Prior to going to Scotland, however, Bean traveled to Canada for a competition. And on his return trip, his bagpipes were confiscated at the U.S.-Canada border in Vermont by Customs and Fish and Wildlife officials. The reason? The bagpipes contain ivory, a banned material.
While the confiscation kept him at the border crossing for almost 24 hours, Eryk was still able to make the trip to Scotland, where he is now and will be until his return home on Sept. 2.
Eryk’s father, Glenn Bean, said the ivory is on Eryk’s 1958 Robertson pipes.
“With old musical instruments, whether it’s a piano or a guitar or whatever, before they had plastic, they had ivory,” Glenn Bean said. “A lot of these old musical instruments, which is what these musicians play, have ivory on them. In Eryk’s case they are on the drones, the part of the bagpipes that rest on your shoulder.”
Bean said that in 1976, in order to stop ivory poaching, a law was passed banning the export or import of ivory, Eryk’s pipes were made before the ban.
“There is a permit called the CITES (Convention on International Trade in Endangered Species),” Glenn Bean said. “To get one of these permits, you have to prove that that what you have is pre-1976, and you pay for an inspection of the instrument and an appraisal. Then you pay Fish and Wildlife $75, wait up to three months for the permit, and once you have the permit, you can set an appointment with Fish and Wildlife to be able to cross the border or fly out of the country.

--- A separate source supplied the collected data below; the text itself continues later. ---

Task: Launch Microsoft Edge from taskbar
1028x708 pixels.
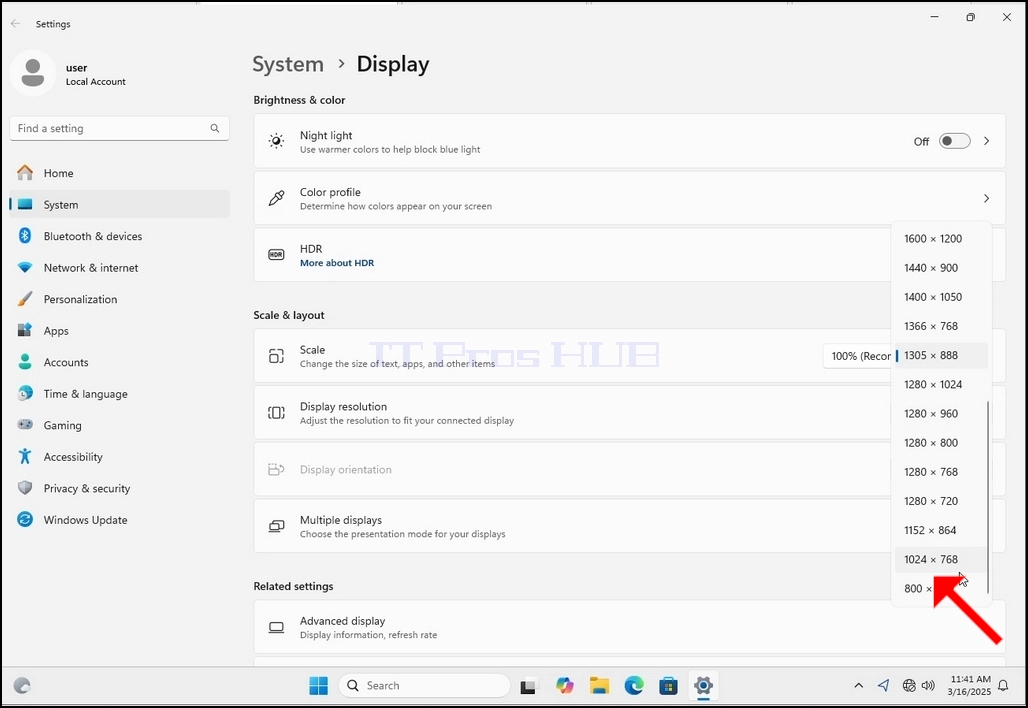Action: click(x=633, y=686)
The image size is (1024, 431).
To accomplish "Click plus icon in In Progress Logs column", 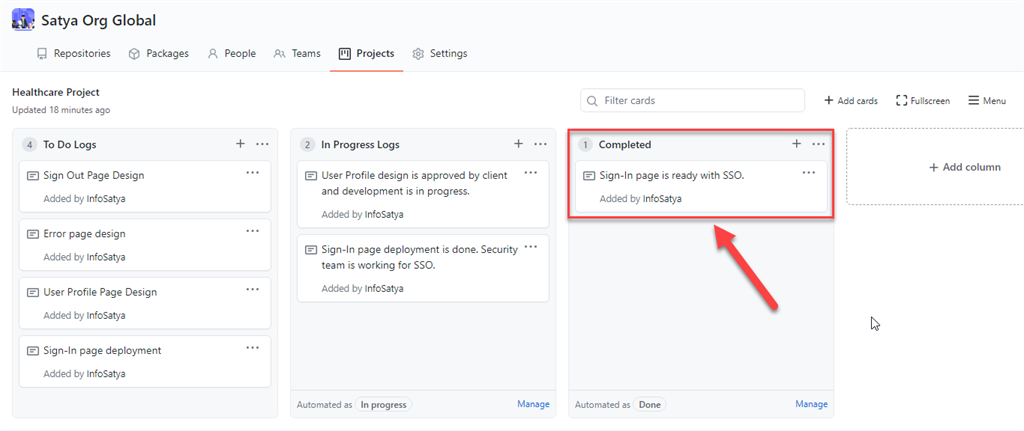I will coord(518,144).
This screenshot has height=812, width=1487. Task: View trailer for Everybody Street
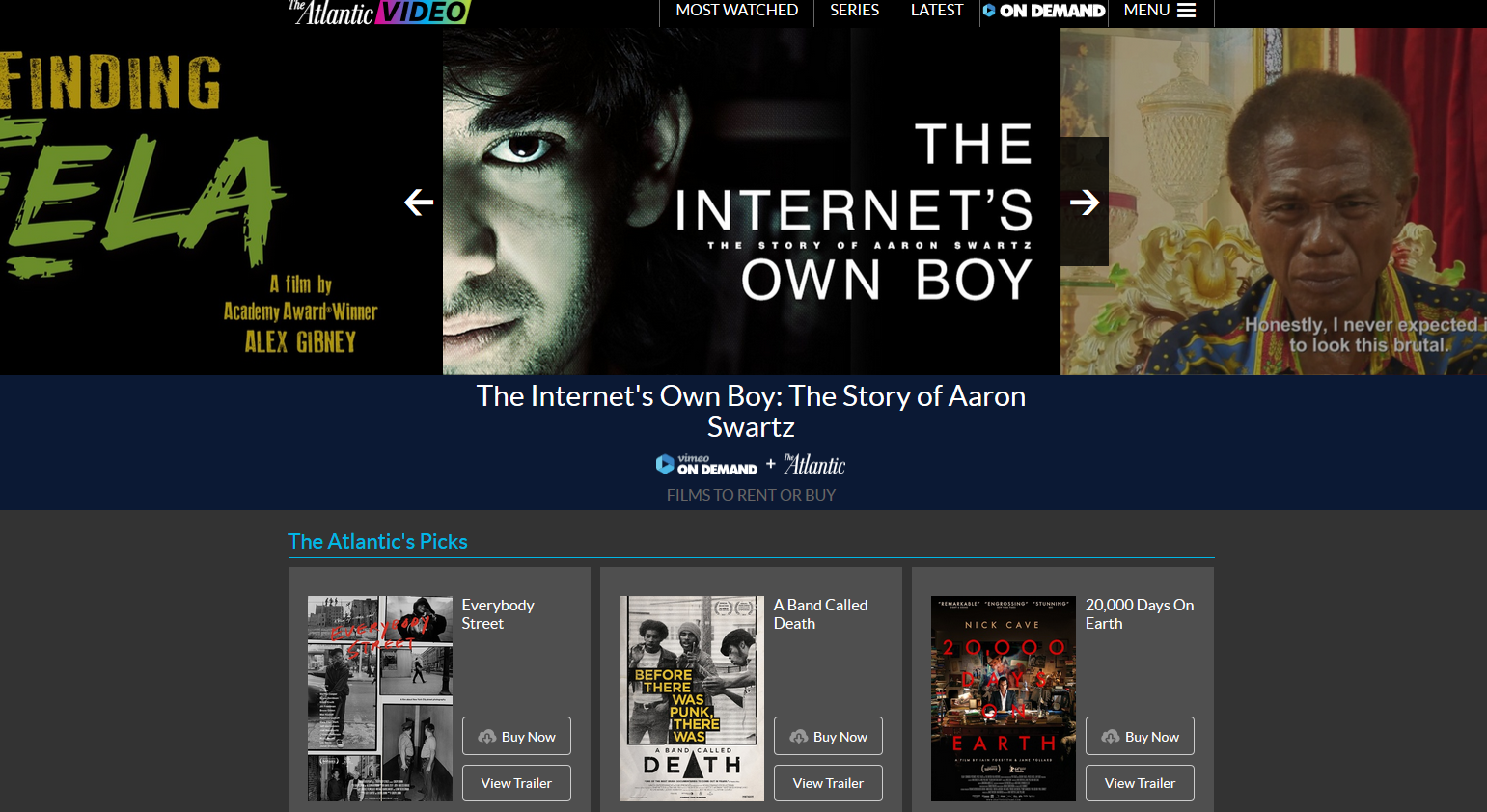point(516,783)
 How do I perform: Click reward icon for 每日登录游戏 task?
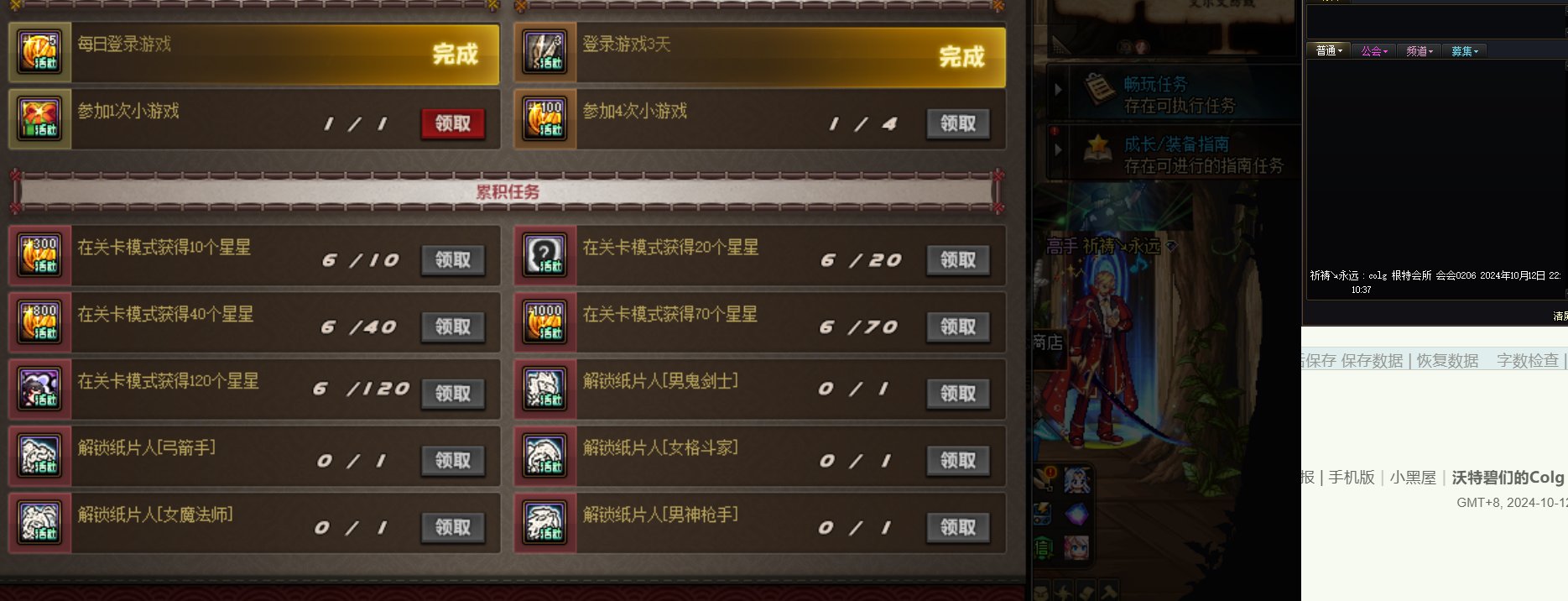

It’s basically a musical instrument passport.”
And Eryk has a CITES permit.
Glenn Bean said that along the entire border of the U.S. and Canada, there is no designated crossing that accepts the CITES permits. “The only designated ports are airports. The nearest is in Boston, at Logan airport,” he said.
Eryk remained at the border for almost 24 hours waiting for the matter to be resolved. In the meantime, calls were made to U.S. Sen. Jeanne Shaheen, D-NH, U.S. Sen. Kelly Ayotte, R-NH, and Congresswoman Carol Shea-Porter, D-NH 1st District.
“U.S. Customs asked if they had bagpipes and he said yes and he was asked if they had ivory and he said yes and the border patrol was told that he had the CITES permit, and he was told to pull the car over and bring in the bagpipes. The non-ivory parts were removed by Eryk and he called me and I called Ayotte, Shaheen and Shea-Porter,” Glenn Bean said.
“Eventually after several hours, the bagpipes were returned and Eryk was able to get home and fly to Scotland for the competition there,” Bean said.